CODEWITHSUNDEEP
php
shin
shin

Reputation: 32721

What do braces surrounding a member variable mean in PHP?

I am wondering what { } in the following. What { } is doing here? $this->{$key} = $value;

Thanks in advance.

In one file 

$config['field']['calendar'] = array('type'=>'boolean');
$config['field']['category'] = array('type'=>'boolean');
$config['field']['customers'] = array('type'=>'boolean');  
...
$this->preference_form->initalize($config);

And in Preference_form.php

function initalize($config = array())
{
    foreach($config as $key => $value)
    {
        $this->{$key} = $value;
    }
}

Upvotes: 0

Views: 89

Answers (2)

Matthew Blancarte
Matthew Blancarte

Reputation: 8301

It's escaping the variable expression so that the member can be set dynamically.

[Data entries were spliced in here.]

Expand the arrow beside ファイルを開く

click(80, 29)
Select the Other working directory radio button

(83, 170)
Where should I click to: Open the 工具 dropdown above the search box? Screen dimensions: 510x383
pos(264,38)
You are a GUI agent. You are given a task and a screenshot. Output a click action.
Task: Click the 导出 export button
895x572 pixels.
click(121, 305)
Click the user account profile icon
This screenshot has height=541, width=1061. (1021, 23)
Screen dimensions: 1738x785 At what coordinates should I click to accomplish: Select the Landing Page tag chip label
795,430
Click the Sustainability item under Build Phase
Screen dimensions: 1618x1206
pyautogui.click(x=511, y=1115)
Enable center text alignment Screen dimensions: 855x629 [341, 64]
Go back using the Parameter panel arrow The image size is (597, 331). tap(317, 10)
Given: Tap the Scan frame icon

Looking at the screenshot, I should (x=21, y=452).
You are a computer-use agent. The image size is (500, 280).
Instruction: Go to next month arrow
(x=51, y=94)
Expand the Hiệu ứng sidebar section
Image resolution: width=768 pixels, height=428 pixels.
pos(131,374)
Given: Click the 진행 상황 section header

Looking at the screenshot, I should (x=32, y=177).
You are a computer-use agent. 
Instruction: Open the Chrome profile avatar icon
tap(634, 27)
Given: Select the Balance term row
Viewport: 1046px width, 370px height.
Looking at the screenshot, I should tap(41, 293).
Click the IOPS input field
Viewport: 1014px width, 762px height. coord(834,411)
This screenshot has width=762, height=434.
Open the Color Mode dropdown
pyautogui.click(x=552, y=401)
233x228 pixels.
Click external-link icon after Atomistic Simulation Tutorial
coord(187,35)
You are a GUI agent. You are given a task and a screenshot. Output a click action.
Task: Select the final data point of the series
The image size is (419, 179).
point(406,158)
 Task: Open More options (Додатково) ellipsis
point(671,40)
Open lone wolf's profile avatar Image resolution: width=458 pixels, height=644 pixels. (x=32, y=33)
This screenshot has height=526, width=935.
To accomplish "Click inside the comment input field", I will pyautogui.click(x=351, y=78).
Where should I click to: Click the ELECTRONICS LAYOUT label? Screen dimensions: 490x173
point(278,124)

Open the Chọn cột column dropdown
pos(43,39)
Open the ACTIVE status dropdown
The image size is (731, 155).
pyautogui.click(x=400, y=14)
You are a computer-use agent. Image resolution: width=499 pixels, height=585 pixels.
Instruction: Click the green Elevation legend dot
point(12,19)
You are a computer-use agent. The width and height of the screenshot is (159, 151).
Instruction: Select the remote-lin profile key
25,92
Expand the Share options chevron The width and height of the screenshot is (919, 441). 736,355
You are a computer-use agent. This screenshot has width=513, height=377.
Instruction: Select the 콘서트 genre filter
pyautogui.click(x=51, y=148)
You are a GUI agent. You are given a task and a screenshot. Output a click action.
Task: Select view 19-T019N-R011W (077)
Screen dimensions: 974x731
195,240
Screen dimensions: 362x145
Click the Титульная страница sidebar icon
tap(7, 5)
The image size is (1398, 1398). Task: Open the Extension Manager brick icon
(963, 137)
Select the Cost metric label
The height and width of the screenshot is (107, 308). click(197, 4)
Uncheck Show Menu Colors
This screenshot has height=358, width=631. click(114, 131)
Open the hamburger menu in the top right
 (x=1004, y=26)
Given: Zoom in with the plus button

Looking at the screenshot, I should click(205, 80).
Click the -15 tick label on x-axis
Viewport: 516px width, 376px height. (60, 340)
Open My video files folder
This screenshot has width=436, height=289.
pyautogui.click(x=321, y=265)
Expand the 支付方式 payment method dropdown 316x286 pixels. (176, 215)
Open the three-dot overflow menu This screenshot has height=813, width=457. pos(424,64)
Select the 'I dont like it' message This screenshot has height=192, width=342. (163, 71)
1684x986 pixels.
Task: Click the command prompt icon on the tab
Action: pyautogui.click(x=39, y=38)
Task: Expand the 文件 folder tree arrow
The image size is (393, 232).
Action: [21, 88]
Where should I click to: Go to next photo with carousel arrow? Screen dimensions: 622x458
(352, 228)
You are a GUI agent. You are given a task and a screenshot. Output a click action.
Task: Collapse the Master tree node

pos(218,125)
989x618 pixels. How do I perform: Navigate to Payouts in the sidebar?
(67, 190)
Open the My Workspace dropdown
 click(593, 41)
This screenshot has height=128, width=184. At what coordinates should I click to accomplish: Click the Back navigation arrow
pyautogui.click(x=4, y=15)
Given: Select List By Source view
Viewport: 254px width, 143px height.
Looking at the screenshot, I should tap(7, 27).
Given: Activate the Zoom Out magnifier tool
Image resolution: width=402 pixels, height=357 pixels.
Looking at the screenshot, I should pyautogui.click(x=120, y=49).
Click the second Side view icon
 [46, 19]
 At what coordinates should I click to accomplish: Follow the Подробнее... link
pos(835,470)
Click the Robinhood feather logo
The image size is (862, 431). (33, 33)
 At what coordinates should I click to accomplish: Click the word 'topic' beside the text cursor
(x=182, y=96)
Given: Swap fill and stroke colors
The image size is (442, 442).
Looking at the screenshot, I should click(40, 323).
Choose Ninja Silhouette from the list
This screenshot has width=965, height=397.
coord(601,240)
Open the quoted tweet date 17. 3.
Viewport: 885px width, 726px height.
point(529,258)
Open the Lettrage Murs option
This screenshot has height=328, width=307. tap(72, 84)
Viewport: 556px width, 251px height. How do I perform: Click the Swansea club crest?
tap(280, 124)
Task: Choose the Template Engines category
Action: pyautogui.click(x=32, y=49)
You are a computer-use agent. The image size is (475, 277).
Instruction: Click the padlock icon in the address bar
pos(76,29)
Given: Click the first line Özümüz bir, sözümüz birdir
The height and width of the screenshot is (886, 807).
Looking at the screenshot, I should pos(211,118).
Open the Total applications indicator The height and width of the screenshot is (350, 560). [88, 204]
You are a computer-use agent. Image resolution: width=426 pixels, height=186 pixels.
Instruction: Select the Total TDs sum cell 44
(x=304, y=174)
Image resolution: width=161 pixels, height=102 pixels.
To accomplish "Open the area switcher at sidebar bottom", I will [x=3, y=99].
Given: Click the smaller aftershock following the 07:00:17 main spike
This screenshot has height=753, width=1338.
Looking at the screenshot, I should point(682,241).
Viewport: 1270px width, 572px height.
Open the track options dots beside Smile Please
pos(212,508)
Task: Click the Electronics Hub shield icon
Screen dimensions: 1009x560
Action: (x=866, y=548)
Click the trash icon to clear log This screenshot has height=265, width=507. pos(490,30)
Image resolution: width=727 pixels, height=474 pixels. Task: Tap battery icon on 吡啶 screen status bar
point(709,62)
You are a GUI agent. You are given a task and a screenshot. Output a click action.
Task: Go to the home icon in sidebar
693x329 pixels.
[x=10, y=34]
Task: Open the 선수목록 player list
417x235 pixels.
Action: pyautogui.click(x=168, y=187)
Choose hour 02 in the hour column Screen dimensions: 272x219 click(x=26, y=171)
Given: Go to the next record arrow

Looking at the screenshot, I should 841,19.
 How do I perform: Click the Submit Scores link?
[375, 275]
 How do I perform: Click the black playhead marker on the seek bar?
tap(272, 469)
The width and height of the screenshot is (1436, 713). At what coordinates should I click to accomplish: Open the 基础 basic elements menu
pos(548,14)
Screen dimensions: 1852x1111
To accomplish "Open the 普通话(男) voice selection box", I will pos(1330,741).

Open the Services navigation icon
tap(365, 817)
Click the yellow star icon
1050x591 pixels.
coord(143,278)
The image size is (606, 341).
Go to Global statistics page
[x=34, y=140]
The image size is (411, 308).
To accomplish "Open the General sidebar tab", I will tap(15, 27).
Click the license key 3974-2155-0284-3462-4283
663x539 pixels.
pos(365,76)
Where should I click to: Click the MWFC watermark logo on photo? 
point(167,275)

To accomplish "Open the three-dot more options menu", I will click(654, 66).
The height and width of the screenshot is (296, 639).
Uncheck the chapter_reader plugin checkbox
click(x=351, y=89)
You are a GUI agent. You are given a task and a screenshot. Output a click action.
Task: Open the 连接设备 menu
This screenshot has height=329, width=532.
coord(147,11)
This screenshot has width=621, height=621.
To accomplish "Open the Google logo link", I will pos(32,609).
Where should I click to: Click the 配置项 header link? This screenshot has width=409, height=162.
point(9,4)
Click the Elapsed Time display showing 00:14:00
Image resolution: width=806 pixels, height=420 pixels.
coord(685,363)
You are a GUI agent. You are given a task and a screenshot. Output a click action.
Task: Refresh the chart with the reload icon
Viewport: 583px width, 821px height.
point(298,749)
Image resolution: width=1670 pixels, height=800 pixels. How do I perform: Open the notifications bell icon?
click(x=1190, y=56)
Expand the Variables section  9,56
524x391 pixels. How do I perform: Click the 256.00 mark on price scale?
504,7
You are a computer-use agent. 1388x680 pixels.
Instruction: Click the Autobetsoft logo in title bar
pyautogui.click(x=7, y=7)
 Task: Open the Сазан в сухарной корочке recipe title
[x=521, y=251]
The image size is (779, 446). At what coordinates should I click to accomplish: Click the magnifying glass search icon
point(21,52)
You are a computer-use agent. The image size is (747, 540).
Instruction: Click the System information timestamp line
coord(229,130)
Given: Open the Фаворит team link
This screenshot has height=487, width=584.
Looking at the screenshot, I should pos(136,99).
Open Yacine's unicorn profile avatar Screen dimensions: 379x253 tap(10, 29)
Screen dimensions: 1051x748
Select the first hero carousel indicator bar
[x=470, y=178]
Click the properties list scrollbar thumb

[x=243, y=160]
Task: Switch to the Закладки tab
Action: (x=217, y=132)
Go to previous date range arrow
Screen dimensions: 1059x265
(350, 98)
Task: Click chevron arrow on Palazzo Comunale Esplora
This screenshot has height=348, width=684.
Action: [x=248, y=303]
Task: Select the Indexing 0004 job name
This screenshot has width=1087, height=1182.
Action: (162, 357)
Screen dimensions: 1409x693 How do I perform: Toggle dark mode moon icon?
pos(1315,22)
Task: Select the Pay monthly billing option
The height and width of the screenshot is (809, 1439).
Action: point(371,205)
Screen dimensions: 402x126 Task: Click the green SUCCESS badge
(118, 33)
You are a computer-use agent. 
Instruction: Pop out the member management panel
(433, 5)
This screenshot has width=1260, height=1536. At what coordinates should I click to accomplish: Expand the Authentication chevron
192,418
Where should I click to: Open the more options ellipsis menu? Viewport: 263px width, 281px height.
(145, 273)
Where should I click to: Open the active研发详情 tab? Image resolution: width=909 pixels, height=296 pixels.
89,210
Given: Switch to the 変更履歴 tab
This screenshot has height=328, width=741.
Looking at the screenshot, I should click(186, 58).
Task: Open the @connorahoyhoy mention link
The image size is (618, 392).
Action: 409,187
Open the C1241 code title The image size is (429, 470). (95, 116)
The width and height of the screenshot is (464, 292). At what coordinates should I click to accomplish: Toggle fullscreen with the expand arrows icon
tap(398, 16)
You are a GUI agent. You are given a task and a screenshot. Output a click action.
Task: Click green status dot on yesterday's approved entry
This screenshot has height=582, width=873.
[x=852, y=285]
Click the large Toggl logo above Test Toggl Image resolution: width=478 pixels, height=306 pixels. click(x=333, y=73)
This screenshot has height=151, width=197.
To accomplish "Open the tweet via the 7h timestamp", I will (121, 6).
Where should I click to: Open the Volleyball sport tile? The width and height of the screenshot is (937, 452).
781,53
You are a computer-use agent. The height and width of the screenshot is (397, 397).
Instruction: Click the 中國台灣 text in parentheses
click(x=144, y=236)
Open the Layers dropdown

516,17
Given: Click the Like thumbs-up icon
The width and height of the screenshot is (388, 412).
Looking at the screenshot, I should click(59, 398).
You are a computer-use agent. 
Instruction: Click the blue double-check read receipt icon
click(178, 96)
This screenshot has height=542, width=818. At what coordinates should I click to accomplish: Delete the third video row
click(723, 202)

Take a look at the documentation here: http://php.net/manual/en/language.types.string.php#language.types.string.parsing.complex

Upvotes: 0

John Carter
John Carter

Reputation: 55271

They're optional in this case, but it's a way of making it clearer to the reader (and the parser) that you're referring to a variable.

http://www.php.net/manual/en/language.variables.variable.php

In order to use variable variables with arrays, you have to resolve an ambiguity problem. That is, if you write $$a[1] then the parser needs to know if you meant to use $a[1] as a variable, or if you wanted $$a as the variable and then the [1] index from that variable. The syntax for resolving this ambiguity is: ${$a[1]} for the first case and ${$a}[1] for the second.

Another case where this syntax is useful is when expanding a function call in a string.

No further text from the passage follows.